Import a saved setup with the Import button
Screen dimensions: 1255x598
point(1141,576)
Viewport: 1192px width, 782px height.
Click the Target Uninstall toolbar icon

= = =

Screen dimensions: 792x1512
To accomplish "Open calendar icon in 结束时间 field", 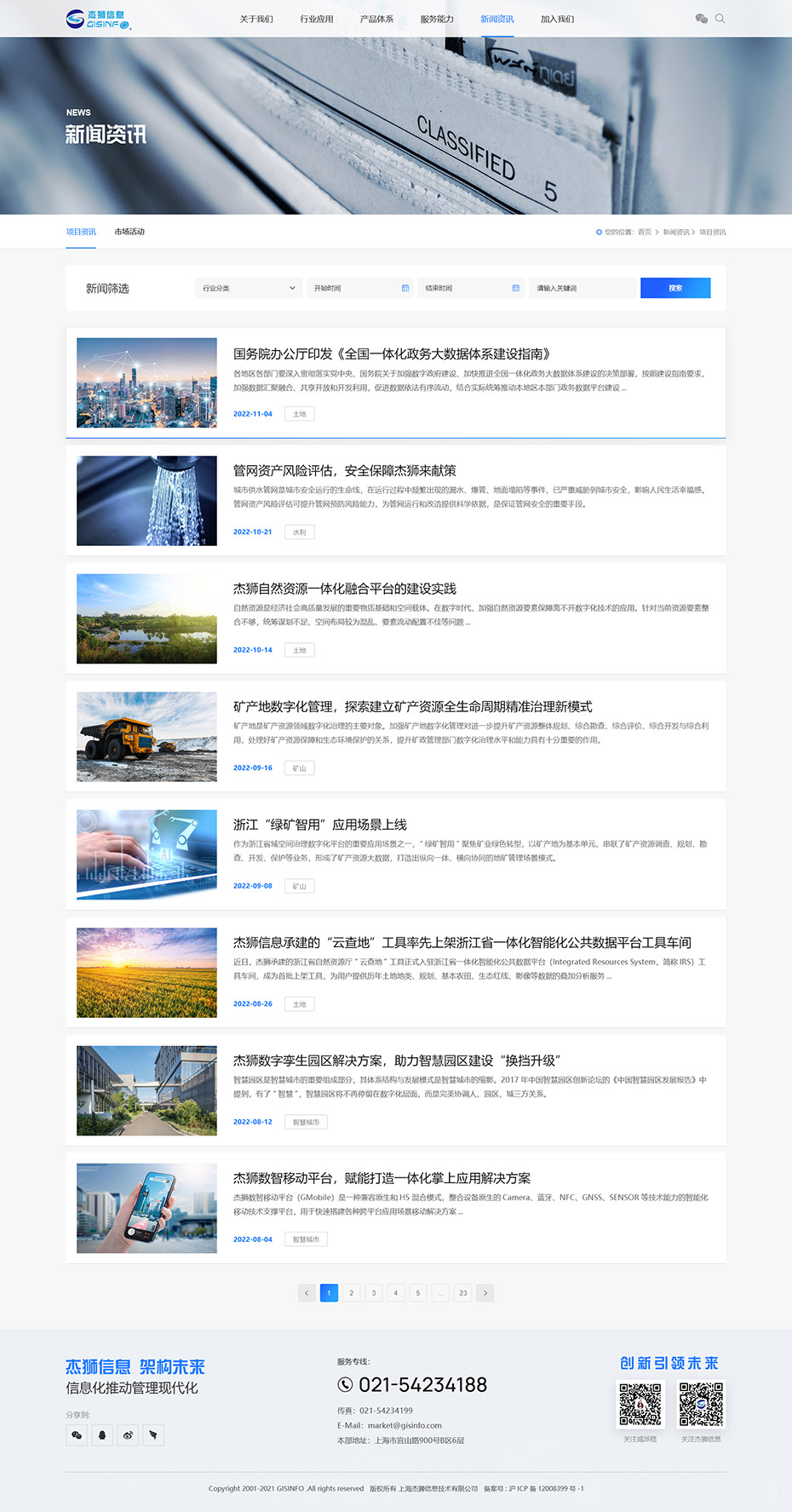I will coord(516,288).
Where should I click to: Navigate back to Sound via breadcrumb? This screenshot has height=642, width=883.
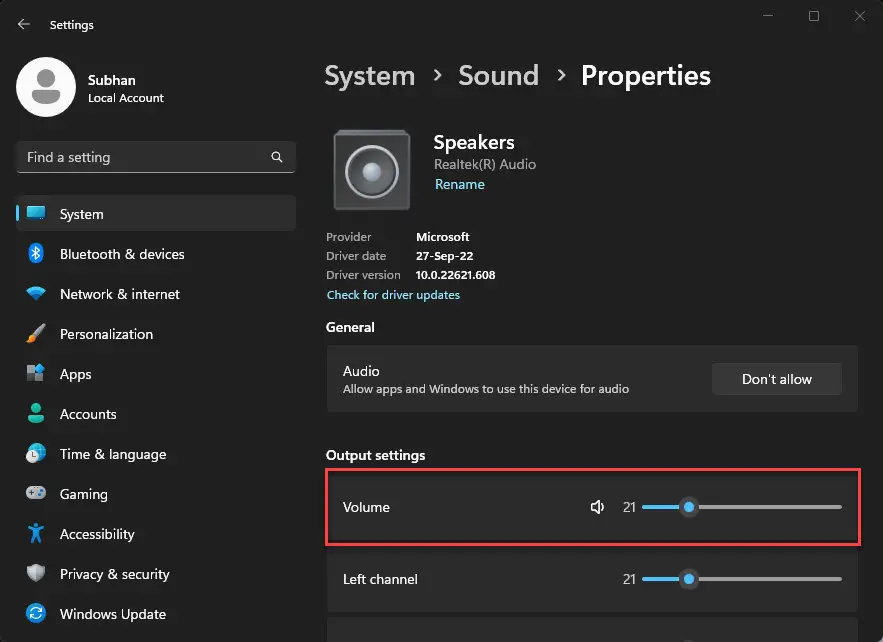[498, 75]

= = =

● Directive
Report each line of the listing above that contains the string "width", copying every such line in full.

● Solution to this exercise
Viewport: 1192px width, 782px height.
Where should I click to: Navigate back to Sound via breadcrumb? This screenshot has height=642, width=883.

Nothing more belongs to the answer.